The present invention relates to the magnetic resonance (MR) art. It finds particular application in conjunction with an interventional radio frequency (RF) coil assembly for use in magnetic resonance guided neurosurgery, and will be described with particular reference thereto. However, it should be appreciated that the present invention may also find application in conjunction with other types of neurosurgical and diagnostic imaging systems.
When performing surgery on a patient's brain, the patient's head is usually held fixed by a head frame. Known head frames typically include a clamp or frame-like structure with several sharp pins that are anchored in the patient's skull in order to immobilize the frame-like structure relative to the patient's head. The head frame is connected to a surgical table by a series of links and joints that permit the head frame to be positioned with respect to the table with several degrees of freedom. By this means, the head frame can be positioned to hold the patient's head in a range of orientations to present the surgeon with an appropriate approach to the surgical field. However, access to the patient's head is still restricted by the head frame.
Conventional head frames include the designs of Ohio Medical (Cincinnati, Ohio.) and many other companies. The most common model is the Mayfield frame made by Ohio Medical and described in U.S. Pat.
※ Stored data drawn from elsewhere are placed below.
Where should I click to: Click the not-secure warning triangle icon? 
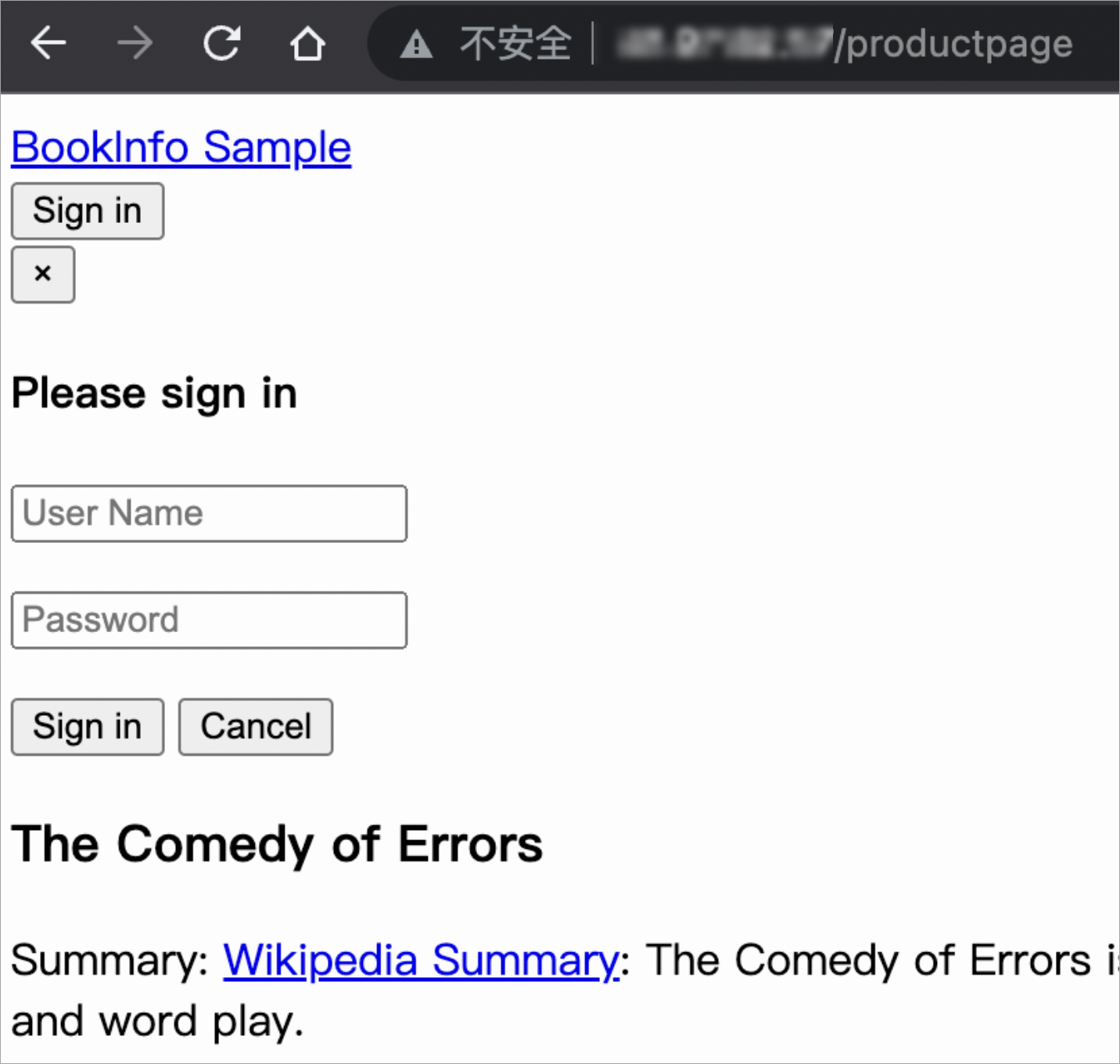(x=416, y=45)
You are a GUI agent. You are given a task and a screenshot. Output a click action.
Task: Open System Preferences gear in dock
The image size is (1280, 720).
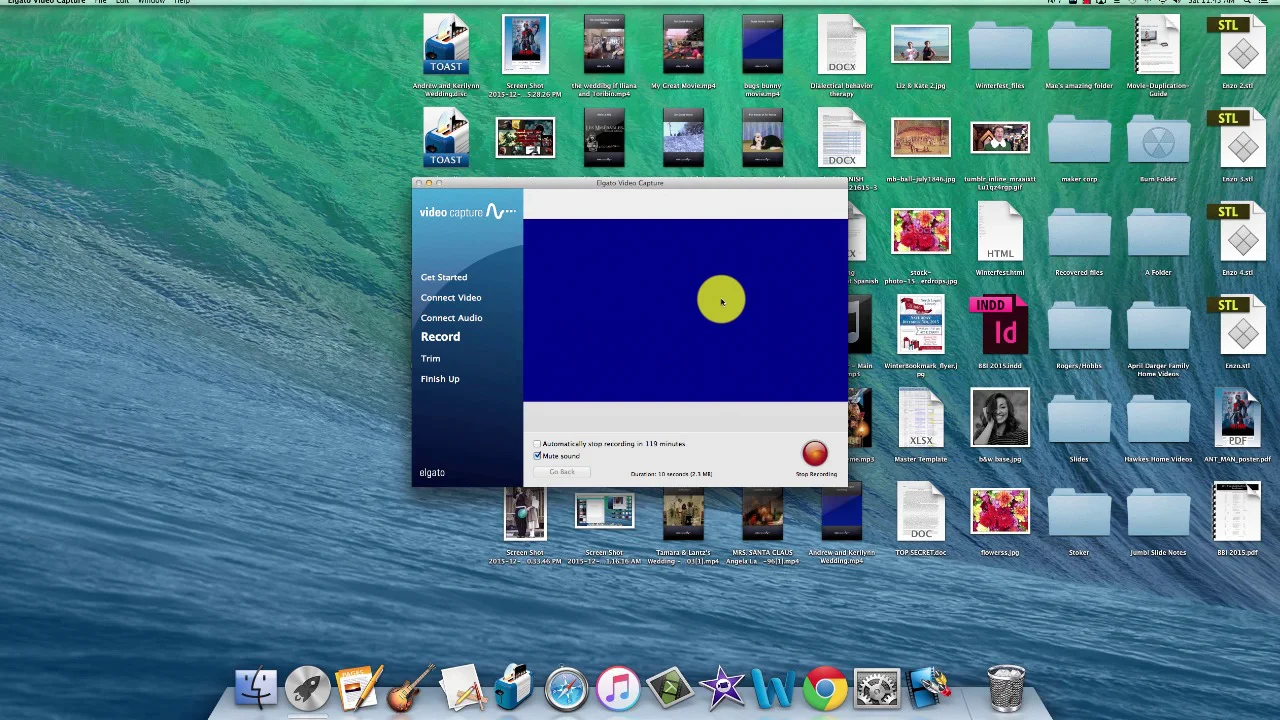click(x=877, y=688)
Nos. 4,169,478 and 5,269,034. The Mayfield frame is made from cast aluminum and is not MR compatible. In MR guided neurosurgery, the head frame must be made from an MR compatible material. Ohio Medical and Elekta Instruments (Atlanta, Ga.) both make radiolucent head frames for intraoperative x-ray or CT imaging. These products are made from a carbon fiber/epoxy composite and have been used for intraoperative MR imaging. An exemplary radiolucent head frame is described in U.S. Pat. No. 5,537,704.
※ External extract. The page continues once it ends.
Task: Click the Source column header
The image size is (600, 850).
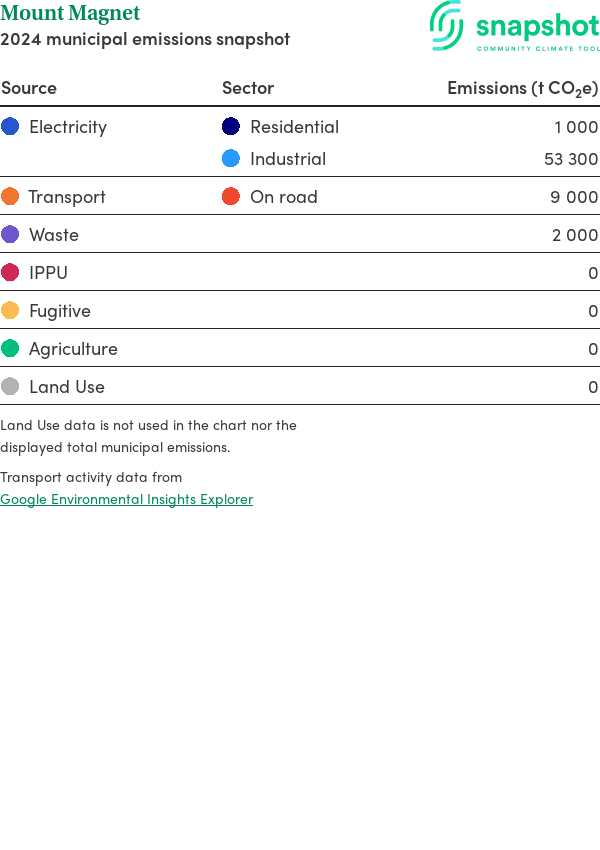Action: [x=29, y=88]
When performing neurosurgery with MR guidance, a receive surface coil is used for local imaging of a patient's brain because a higher signal-to-noise ratio can be obtained than with a whole body RF coil. The surface coil is designed to be placed as close as possible to the patient's head to increase the signal to noise ratio. The surface coil is typically covered by a sterile bag or placed on the patient prior to applying sterile drapes. As with head frames, surface coils typically restrict access to the patient's head.
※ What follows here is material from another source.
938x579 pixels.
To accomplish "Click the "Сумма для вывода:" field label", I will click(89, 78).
Research and development is presently being conducted on specific surface coil designs for use in MR guided neurosurgery. For horizontal field interventional MR, flexible surface coils, either of a single-solenoid or Helmholtz configuration are being contemplated. These coils would generally be used with the loops in the coronal plane, with a non-sterile loop below the patient's head and a sterile or sterile-bagged loop above the patient's head. For vertical field interventional MR, flexible single-solenoid surface coils are contemplated. These coils are oriented in the transverse plane, placed around the patient's head. The known surface coil designs are not easily sterilized.
Thus, in MR guided neurosurgery, both the head frame and the surface coil restrict access to the patient's head. Further, it is often difficult to position both the surface coil and the head frame so as to keep the region of interest in the sensitive volume of the surface coil and to allow sufficient access for surgery. If the surface coil has to be moved away from the anatomy of interest to allow space for the head frame or access for the surgeon, the signal to noise ratio will suffer.
The present invention contemplates a new and improved interventional radio frequency coil assembly for use in magnetic resonance guided neurosurgery that overcomes the above-referenced problems and others.